Passage shown:
§ §
For evaluation, we use nginx [32], Apache [16], MySQL [33], Redis [36], and Memcached [27], which provide long-running network and data management services. The victim CVM runs Ubuntu 24.04.1 LTS with one core and 4 GiB of memory. Offline-phase: CNN-based classifier for PGD. The training set for the PGD classifiers comprises 568 PGD pages and 410481 non-PGD pages with multiple reboots. Considering the significant class imbalance between PGD and non-PGD pages, SMOTE [15] is employed to generate synthetic samples for PGD pages. The trained classifier successfully classifies 102613 non-PGD pages and 142 PGD pages in the test set, with 8 non-PGD pages identified as PGD pages.

Offline-phase: Fingerprint-based classifiers for other levels. We collected N=150000 fingerprints per page table level for each application, using 50 attacker-launched fingerprintgeneration CVMs (each with 1 core and 4 GiB memory). Each CVM completed fingerprint collection in  $23.75\pm2.41$  hours on average. We then applied the Good-Turing estimator on 1%, 5%, and 50% of the fingerprints as the sample set to predict the coverage, defined as the proportion of fingerprints in the remaining dataset also appearing in the sample set. The predicted coverage is computed as  $1-\frac{N_1}{N}$  described in

Section 4.1. The results demonstrate that the Good-Turing estimator accurately predicts coverage for each page table level and each application in each sample set (detailed in Appendix D). We selected the 50% sample set of the 150000 fingerprints, as it achieves over 99% coverage in all applications and page table levels, indicating the comprehensiveness of the fingerprint collection.

Online-phase attacks. We conducted online-phase attacks on the victim CVM. The tracking iterations were terminated when the number of possible GVAs for the glibc base address did not decrease over five consecutive iterations. We run both non-windowed tracking (non-WT) and windowed tracking (WT) with window sizes of 128 and 64. We repeat the attack 10 times with 10 random memory layouts for each application.

Table 2: Online ASLR attack results: ASR and **Average number of possible GVAs** / Average number of page-fault events.

| Application                                    | ASR                                      | Non-WT                                                                                         | WT $(w = 128)$                                                                               | WT $(w = 64)$                                                                                |
|------------------------------------------------|------------------------------------------|------------------------------------------------------------------------------------------------|----------------------------------------------------------------------------------------------|----------------------------------------------------------------------------------------------|
| nginx<br>apache<br>mysql<br>redis<br>memcached | 10/10<br>10/10<br>9/10<br>10/10<br>10/10 | <b>321</b> /1988<br><b>214</b> /1954<br><b>264</b> /3139<br><b>58</b> /1916<br><b>75</b> /1841 | <b>106</b> /2565<br><b>74</b> /2315<br><b>54</b> /3473<br><b>38</b> /2288<br><b>48</b> /2355 | <b>104</b> /2840<br><b>62</b> /2706<br><b>52</b> /3975<br><b>35</b> /2643<br><b>41</b> /2656 |

Table 2 includes the attack success rate (ASR), defined as the proportion of runs where the actual GVA of the glibc base is included in the set of possible GVAs derived from tracking, the number of possible GVAs for the glibc base address at termination, and the average number of page-fault events triggered per iteration. The results demonstrate that our attack achieves a high success rate, failing only once to generate the potential base address of glibc in MySQL. The evaluation system features 2<sup>23</sup> (8388608) possible addresses for the glibc base, with entropy derived from 5 bits in the PGD page, 9 bits in the PUD page, and 9 bits in the PMD page. However, the evaluation system has no entropy at the PTE page level, as the glibc base address aligns with a 2 MiB boundary. The results demonstrate that the set of possible GVAs can be reduced to 35–104, depending on the application, representing a significant reduction.
§ §
Task material:
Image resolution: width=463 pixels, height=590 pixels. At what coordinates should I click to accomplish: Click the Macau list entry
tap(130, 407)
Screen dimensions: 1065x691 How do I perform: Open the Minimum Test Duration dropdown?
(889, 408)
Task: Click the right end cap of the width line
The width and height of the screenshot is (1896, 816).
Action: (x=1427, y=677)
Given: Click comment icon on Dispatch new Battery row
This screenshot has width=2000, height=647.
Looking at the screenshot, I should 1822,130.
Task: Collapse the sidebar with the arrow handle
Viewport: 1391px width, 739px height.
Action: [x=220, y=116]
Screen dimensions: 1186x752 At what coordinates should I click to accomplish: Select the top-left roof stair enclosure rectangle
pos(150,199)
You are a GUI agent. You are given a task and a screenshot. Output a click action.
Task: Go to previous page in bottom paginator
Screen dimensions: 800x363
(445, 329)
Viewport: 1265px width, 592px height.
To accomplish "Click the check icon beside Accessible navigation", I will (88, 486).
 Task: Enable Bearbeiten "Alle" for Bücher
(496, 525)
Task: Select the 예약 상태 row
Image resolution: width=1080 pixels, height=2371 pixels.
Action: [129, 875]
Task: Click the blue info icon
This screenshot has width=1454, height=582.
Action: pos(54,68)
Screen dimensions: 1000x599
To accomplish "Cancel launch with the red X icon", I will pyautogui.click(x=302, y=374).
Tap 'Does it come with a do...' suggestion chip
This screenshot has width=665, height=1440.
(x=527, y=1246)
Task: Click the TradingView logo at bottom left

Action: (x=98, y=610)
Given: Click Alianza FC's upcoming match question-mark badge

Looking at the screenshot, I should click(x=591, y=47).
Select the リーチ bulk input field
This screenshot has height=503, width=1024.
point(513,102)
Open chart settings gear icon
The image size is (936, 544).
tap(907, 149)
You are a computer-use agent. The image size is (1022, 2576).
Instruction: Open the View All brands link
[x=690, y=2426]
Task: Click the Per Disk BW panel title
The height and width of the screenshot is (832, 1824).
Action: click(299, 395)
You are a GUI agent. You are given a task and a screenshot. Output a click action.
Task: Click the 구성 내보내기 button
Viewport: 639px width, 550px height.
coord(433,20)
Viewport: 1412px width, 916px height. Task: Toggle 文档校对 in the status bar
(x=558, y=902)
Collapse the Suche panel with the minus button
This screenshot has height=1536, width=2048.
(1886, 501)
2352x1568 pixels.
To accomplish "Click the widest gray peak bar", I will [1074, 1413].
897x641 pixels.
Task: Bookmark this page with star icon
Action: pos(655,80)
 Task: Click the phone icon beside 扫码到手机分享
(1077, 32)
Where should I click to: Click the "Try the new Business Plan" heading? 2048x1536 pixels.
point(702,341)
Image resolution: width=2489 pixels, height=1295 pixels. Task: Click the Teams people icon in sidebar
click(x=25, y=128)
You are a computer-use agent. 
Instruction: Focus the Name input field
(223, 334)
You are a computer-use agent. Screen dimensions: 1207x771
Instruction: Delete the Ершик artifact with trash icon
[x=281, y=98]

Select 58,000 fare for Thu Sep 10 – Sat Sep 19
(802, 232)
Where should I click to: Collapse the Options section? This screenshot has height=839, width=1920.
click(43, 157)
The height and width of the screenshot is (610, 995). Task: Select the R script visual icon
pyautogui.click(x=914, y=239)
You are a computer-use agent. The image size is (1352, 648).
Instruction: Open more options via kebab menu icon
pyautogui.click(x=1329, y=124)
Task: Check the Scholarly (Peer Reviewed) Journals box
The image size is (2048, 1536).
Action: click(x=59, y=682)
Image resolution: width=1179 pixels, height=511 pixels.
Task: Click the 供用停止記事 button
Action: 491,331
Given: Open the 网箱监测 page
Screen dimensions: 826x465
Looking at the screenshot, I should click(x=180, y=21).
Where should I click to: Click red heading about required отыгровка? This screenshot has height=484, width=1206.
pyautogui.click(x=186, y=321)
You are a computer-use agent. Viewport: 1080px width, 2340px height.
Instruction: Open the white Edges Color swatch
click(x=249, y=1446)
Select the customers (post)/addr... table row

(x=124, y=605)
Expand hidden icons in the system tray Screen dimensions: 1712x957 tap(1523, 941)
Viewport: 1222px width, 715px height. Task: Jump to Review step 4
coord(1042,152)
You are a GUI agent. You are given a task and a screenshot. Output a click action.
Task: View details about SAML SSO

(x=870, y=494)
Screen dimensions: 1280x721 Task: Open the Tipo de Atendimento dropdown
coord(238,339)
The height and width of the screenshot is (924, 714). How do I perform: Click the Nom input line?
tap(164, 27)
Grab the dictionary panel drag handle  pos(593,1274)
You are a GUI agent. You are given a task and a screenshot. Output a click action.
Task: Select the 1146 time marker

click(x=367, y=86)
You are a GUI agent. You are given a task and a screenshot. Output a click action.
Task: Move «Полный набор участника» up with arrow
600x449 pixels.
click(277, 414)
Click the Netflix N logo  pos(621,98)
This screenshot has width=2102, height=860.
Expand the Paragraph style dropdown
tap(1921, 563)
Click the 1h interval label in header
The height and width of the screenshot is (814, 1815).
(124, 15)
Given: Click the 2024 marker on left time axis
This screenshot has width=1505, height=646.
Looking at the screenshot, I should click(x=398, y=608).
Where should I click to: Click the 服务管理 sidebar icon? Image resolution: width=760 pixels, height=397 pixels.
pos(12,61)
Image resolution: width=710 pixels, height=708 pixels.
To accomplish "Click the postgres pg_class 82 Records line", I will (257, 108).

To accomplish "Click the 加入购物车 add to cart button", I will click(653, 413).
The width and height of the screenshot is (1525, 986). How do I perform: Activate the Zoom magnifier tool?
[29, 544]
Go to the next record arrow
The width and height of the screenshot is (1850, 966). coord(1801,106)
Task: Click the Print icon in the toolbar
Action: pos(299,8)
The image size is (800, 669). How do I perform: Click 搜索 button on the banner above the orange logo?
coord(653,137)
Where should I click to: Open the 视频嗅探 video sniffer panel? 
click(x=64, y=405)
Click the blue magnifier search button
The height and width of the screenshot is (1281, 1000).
§ §
Set of tasks:
1) Please copy the listing word for word from its start through the line containing "will (88, 486).".
2) Continue the passage on the ASLR attack evaluation from its last sentence.

The answers:
1)
Image resolution: width=463 pixels, height=590 pixels. At what coordinates should I click to accomplish: Click the Macau list entry
tap(130, 407)
Screen dimensions: 1065x691 How do I perform: Open the Minimum Test Duration dropdown?
(889, 408)
Task: Click the right end cap of the width line
The width and height of the screenshot is (1896, 816).
Action: (x=1427, y=677)
Given: Click comment icon on Dispatch new Battery row
This screenshot has width=2000, height=647.
Looking at the screenshot, I should 1822,130.
Task: Collapse the sidebar with the arrow handle
Viewport: 1391px width, 739px height.
Action: [x=220, y=116]
Screen dimensions: 1186x752 At what coordinates should I click to accomplish: Select the top-left roof stair enclosure rectangle
pos(150,199)
You are a GUI agent. You are given a task and a screenshot. Output a click action.
Task: Go to previous page in bottom paginator
Screen dimensions: 800x363
(445, 329)
Viewport: 1265px width, 592px height.
To accomplish "Click the check icon beside Accessible navigation", I will (88, 486).

2)
### 5 OpenVDB Leakage

OpenVDB [30] is a library designed for managing sparse volumetric data, enabling efficient representation and manipulation of three-dimensional grids with attributes such as distance and density. OpenVDB employs voxels, which represent points in 3D space, analogous to pixels in 2D space. To efficiently store and manage sparse data for 3D objects, OpenVDB stores voxels in a hierarchical tree structure with multiple levels of nodes.

In OpenVDB, the default background value is used to fill node buffers during initialization. As a result, it becomes the prevalent value, creating sparsity patterns when interleaved with non-background values, including pointers to child nodes and actual voxel data. In this section, we show how an attacker correlates the fundamental operations of the construction and the traversal process with the underlying tree structure. Since the tree structure reflects the spatial distribution of voxels, which is sensitive, the attacker can reconstruct the shape of 3D objects by analyzing the interleaving of background and non-background values in node buffers.

# 5.1 Offline-Phase Application Analysis

The OpenVDB tree structure consists of a root node, multiple internal layers, and a leaf layer. The root node represents the entire 3D space and creates child nodes only for regions with actual data. Internal nodes recursively subdivide the regions their parent represents into smaller regions, forming a hierarchical structure. Leaf nodes store the voxel data. The tree elements correspond to coordinates in 3D space. The root node uses a map data structure to directly map coordinates to child node pointers. Internal and leaf nodes use fixed-size arrays, determined by the layer, to store pointers to child nodes or values. The index of an element in the array corresponds to the local 3D coordinates of a subregion within the space covered by the node, providing a mapping between a 1D offset and 3D coordinate information.

**Object construction.** An OpenVDB object is constructed by incrementally adding voxels into the 3D space. Initially, the tree is empty, consisting only of a root node with no entries but containing a specified background value for the object. When a voxel is added, internal and leaf nodes are lazily created as necessary to store the voxel data. Lazy appending of child nodes involves two key steps, as shown in Figure 6: node initialization and non-background value insertion. The node creation involves filling the buffer with the background value. A child node must be created after its parent node; after the child node buffer is initialized, the corresponding element in its buffer is updated to point to this new child node. The buffer offset updated in the parent node is determined by the relative 3D coordinates of the child node, indicating where the active subregion is added. As voxels are inserted, the buffers in internal and leaf nodes become populated with interleaved background and non-background values, maintaining spatial information through offsets corresponding to relative 3D coordinates of the regions they represent.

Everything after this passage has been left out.